My sense of who my parents and older brothers were was informed by picking up and reading the books they put down. If ever I whined that I was bored, I was told to read a book. Dad liked historical biography and crime fiction. The younger of my two brothers was into 1960s sci-fi and P.G. Wodehouse. While I was ten and eleven, my eldest brother was studying ‘A’ Level English. Desperate to impress him, I struggled to understand Gerard Manley Hopkins and D.H. Lawrence. Most of it went over my head, but the mystery and richness of their language made me long to understand what sort of thinking they were doing when they wrote like that. (My eldest brother remained unimpressed.)
My mother was only an occasional reader, but I first came across the word ‘homosexual’ on the back cover of a Muriel Spark novel she was reading in a hotel room on a trip to London. I was, again, probably aged about ten, so this was before decriminalisation in 1967 and I had to nag her a bit to explain what the word meant, which was itself unusual. I think I tried reading a chapter or two of the novel and didn’t find it terribly interesting, but, because my mother’s taste in fiction was influenced by literary reviews in Sunday newspapers (this was when colour supplements were still new and exciting), I grew up benignly associating the word ‘homosexual’ with a grown-up urban world that seemed chic and smart.
Choosing my own books either on fortnightly visits to the library with my Dad, or spending birthday and Christmas book tokens, became a way to strike out for independence, and so I would deliberately select books none of my family would be likely to read.
There are certain authors (Georgette Heyer!) I will forever associate with certain friends. It was a young man I rather liked at university who encouraged me to read widely across nineteenth-century Russian literature. Anything I have ever learnt since about Russian landscape, art or politics is inevitably coloured by that rather intense period of reading. During the Nixon era, thanks to another boyfriend, I discovered the long-gone Compendium Bookshop in Camden which offered a subversive range of contemporary American writing that has helped prepare me for the current administration.

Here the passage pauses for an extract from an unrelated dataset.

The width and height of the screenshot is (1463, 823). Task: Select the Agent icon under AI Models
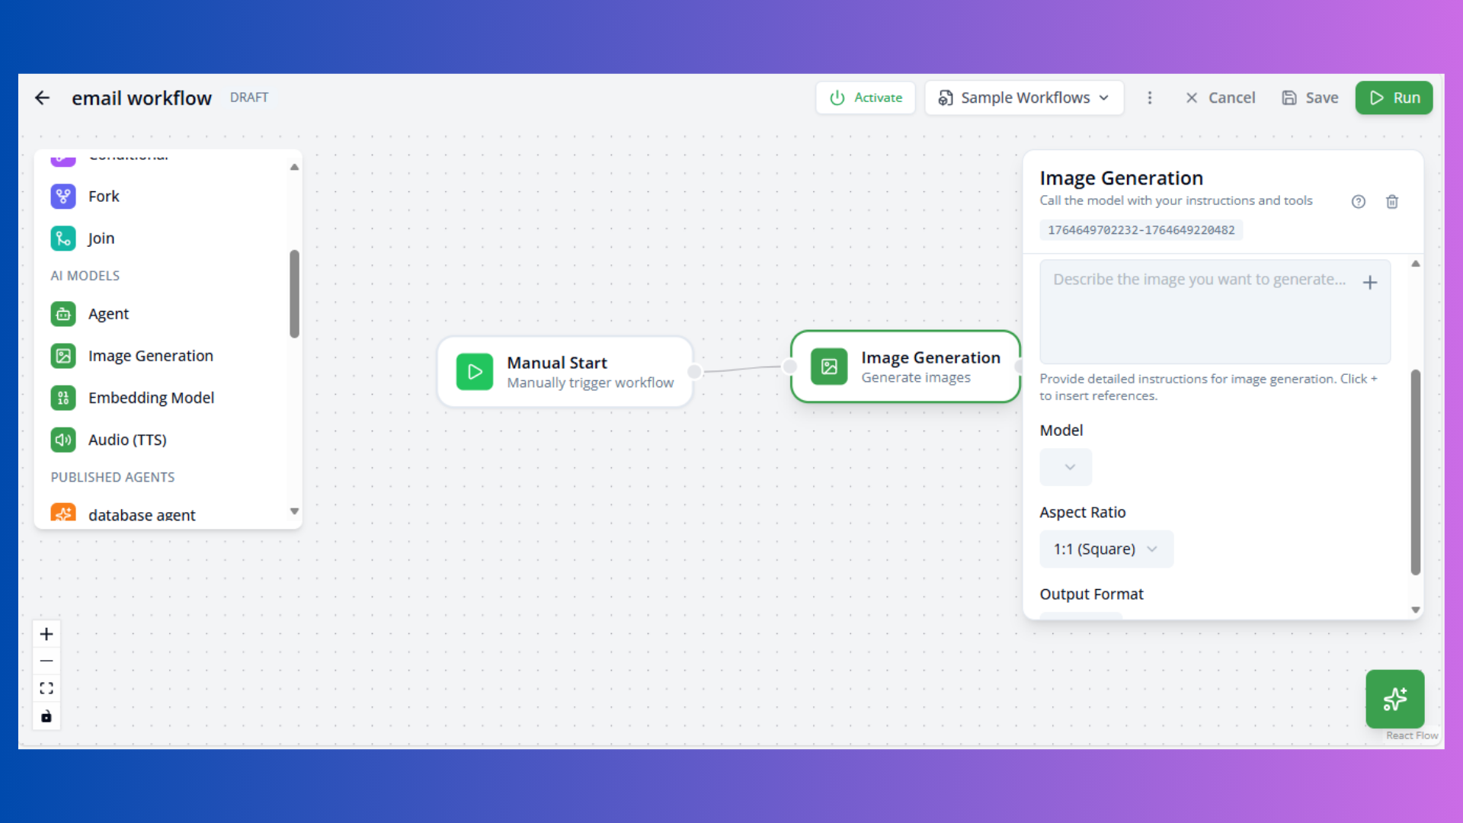tap(63, 314)
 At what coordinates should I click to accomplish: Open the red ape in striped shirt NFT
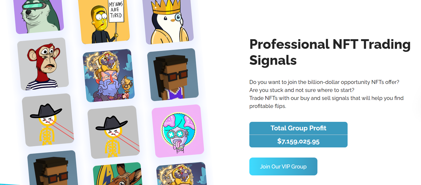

And on and on, until I cannot conceive of who I could possibly be without all the books I’ve read. And even if I could somehow subtract them from my head, I can’t imagine what would have taken their place, not only to fill the time but also to create an alternate understanding of the world and its history, geography, politics, people, relationships and emotions. I certainly can’t believe that I would ever have become a writer of fiction. I suspect I would have branched out from bird-watching and become a naturalist. And then written about that.